After the outbreak of the First World War, Switzerland lacked any measures to cope with the social consequences of war and troop mobilisation. Women’s associations played a central role in organising social safety nets. Essential information as regards the contributions of women may be found in a study by Regula Stämpfli (2002); Jakob Tanner has published a study (1999) on the organisation of alcohol-free catering; and Bernhard Ruetz summarises the 100-year history of the canteen organisation SV Group in his 2014 book.

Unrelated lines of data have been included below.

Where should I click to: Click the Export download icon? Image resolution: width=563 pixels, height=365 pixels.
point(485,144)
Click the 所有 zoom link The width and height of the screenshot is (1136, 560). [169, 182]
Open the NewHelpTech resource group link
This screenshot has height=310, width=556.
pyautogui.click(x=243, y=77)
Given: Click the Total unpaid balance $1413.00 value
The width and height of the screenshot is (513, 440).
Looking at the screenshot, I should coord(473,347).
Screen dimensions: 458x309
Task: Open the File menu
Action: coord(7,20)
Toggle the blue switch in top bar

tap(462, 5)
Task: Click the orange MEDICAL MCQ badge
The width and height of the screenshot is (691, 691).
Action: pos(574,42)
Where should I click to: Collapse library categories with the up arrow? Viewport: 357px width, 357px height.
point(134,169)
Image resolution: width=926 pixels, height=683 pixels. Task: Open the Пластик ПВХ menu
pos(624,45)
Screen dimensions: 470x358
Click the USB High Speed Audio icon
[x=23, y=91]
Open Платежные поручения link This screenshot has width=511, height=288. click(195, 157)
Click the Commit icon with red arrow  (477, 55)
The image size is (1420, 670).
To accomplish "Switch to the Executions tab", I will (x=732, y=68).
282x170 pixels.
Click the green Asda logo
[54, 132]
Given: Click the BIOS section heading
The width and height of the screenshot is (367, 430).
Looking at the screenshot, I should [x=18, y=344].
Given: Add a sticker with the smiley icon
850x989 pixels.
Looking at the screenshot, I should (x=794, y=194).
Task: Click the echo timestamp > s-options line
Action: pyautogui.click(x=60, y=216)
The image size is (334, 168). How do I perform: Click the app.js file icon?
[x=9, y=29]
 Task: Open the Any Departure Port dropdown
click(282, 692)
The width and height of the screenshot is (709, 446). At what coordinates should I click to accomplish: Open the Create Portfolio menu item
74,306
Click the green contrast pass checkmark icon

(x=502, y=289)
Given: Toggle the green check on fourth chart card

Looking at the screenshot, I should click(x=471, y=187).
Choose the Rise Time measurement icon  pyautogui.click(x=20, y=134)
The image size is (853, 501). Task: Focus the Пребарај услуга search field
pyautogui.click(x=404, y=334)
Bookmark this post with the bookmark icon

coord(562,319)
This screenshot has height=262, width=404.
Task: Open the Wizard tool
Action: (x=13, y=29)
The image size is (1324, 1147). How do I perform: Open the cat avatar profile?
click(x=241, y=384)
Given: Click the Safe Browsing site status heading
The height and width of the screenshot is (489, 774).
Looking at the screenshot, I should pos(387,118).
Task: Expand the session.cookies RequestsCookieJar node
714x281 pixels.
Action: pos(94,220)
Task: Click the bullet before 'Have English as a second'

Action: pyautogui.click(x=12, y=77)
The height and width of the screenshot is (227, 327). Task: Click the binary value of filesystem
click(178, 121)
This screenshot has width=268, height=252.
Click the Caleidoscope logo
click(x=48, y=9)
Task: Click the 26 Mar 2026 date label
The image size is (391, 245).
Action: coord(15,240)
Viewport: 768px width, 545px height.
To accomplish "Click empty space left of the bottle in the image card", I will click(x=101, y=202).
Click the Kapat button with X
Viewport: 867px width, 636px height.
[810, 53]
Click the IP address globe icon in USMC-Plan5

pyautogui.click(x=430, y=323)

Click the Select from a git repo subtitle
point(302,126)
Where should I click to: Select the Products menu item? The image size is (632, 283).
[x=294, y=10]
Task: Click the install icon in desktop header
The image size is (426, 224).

The journalist and autodidact Else Spiller (1881-1948) felt an association with the Salvation Army and the temperance movement. Before the war, her travel reports about slums in large cities in Europe received attention. With fundraising for needy children ("Kinderhilfstag"), organised in 1911, following the Danish example, she extended her excellent network of political and business contacts which, after the outbreak of war, she used for the Schweizer Verband Soldatenwohl. Under her operative leadership, the Schweizer Verband Soldatenwohl quickly advanced; it became a vital actor in supplying the troops with food. By negotiating with representatives of the military leadership and federal government in Bern, she managed to immediately set up "soldiers’ rooms". These so-called "Soldatenstuben", established in schools, workshops and barracks – and relocating according to the needs of the military troops – multiplied rapidly: by the end of war, approximately 1,000 canteens had been established. However no more than 180 ever operated simultaneously. The canteens were always managed economically by salaried "soldiers’ mothers". In order to get women from influential circles involved and raise money, Spiller added women’s sub-committees to the organisation. The cooperation with charitable women’s groups on the local levels, was, however, just as important.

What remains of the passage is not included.